Sebuah kitab yang merupakan petikan dari kitab Ihya’ Ulum al-Din juz 3 dan 4.
3.      Al-Hikam karya Ahmad bin Athailah.
Merupakan terjemahan dalam bahasa Jawa.
4.      Lathaif al-Thaharah.
Berisi tentang hakikat dan rahasia shalat, puasa dan keutamaan bulan muharram, Rajab dan Sya’ban.
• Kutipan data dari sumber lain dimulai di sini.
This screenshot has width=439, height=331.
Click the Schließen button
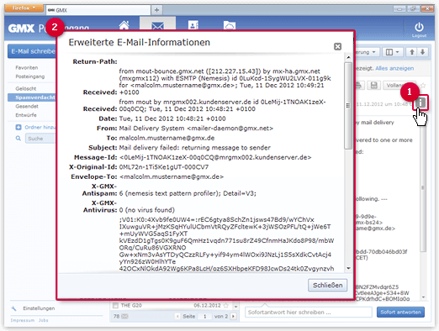tap(327, 285)
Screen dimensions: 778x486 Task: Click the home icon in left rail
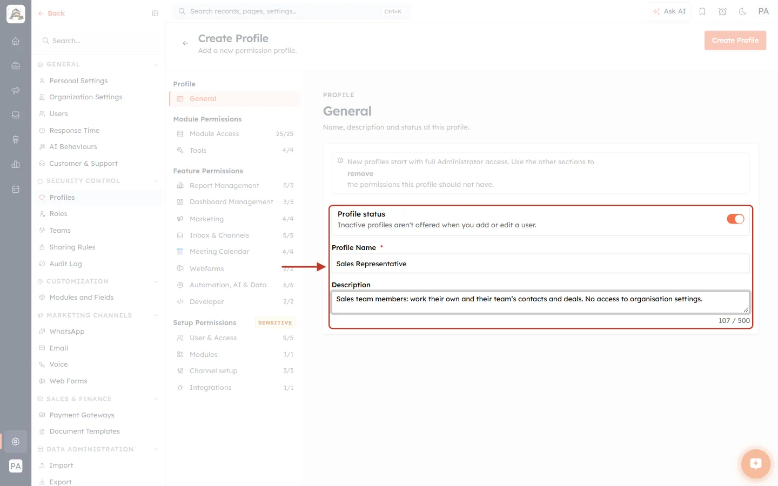point(16,41)
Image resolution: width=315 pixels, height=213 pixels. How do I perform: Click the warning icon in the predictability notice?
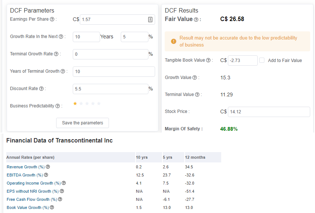pyautogui.click(x=174, y=41)
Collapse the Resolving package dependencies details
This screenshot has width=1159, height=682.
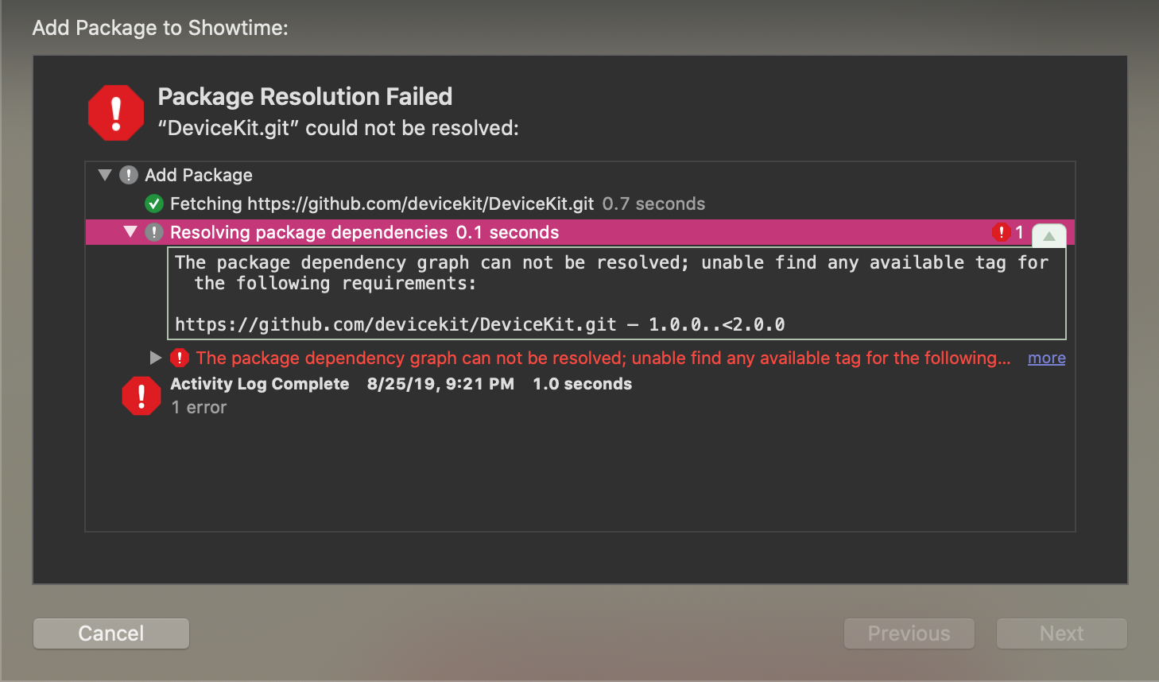point(130,232)
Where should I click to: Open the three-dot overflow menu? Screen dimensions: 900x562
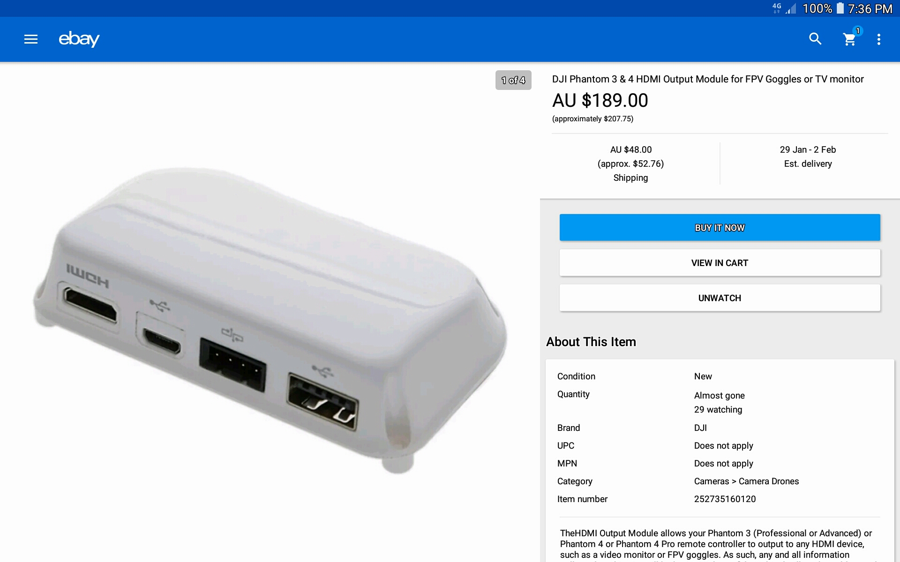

Kitab ini ditulis dengan bahasa Jawa.
5.      Manasik al-Haj.
Berisi tuntunan atau tatacara ibadah haji.
6.      Pasolatan.
Berisi hal-hal yang berhubungan dengan shalat (tuntunan shalat) ima waktu, kitab ini ditulis dengan bahasa Jawa dengan Huruf Arab pegon.
7.      Sabillu ‘Abid terjemahan Jauhar al-Tauhid, karya Ibrahim Laqqani.
Merupakan terjemahan berbahasa Jawa.
8.      Minhaj al-Atkiya’.
Berisi tuntunan bagi orang orang yang bertaqwa atau cara-cara mendekatkan diri kepada Allah SWT.
9.      Al-Mursyid al-Wajiz.
Berisi tentang ilmu-ilmu al-Quran dan ilmu Tajwid.
10.  Hadits al-Mi’raj
11.  Syarh Maulid al-Burdah
12.  Faidh al-Rahman.
Ditulis pada 5 Rajab 1309 H/1891M. kitab ini diterbitkan di Singapura.
13.  Asnar al-Shalah
.
Kini, Kiai Shaleh Darat memiliki sekitar 70 trah (keturunan) yang tersebar di berbagai daerah. Biasanya, dalam waktu-waktu tertentu mereka berkumpul dan bersilaturahmi di Masjid Kiai Shaleh Darat di Jln. Kakap/Darat Tirto, Kelurahan Dadapsari yang terletak di Semarang Utara.
.
Dari pertemuan silaturahmi ini, telah 13 kitab karya Kiai Shaleh Darat berhasil dikumpulkan. Sebagian kitab tersebut dicetak di Bombay (India) dan Singapura. Hingga kini, keturunan Kiai Shaleh Darat terus melakukan pencarian dan penelusuran kitab-kitab tersebut ke masing-masing keluarga keturunan Kiai Shaleh Darat di Jepara, Kendal, bahkan sampai ke negara-negara Timur Tengah.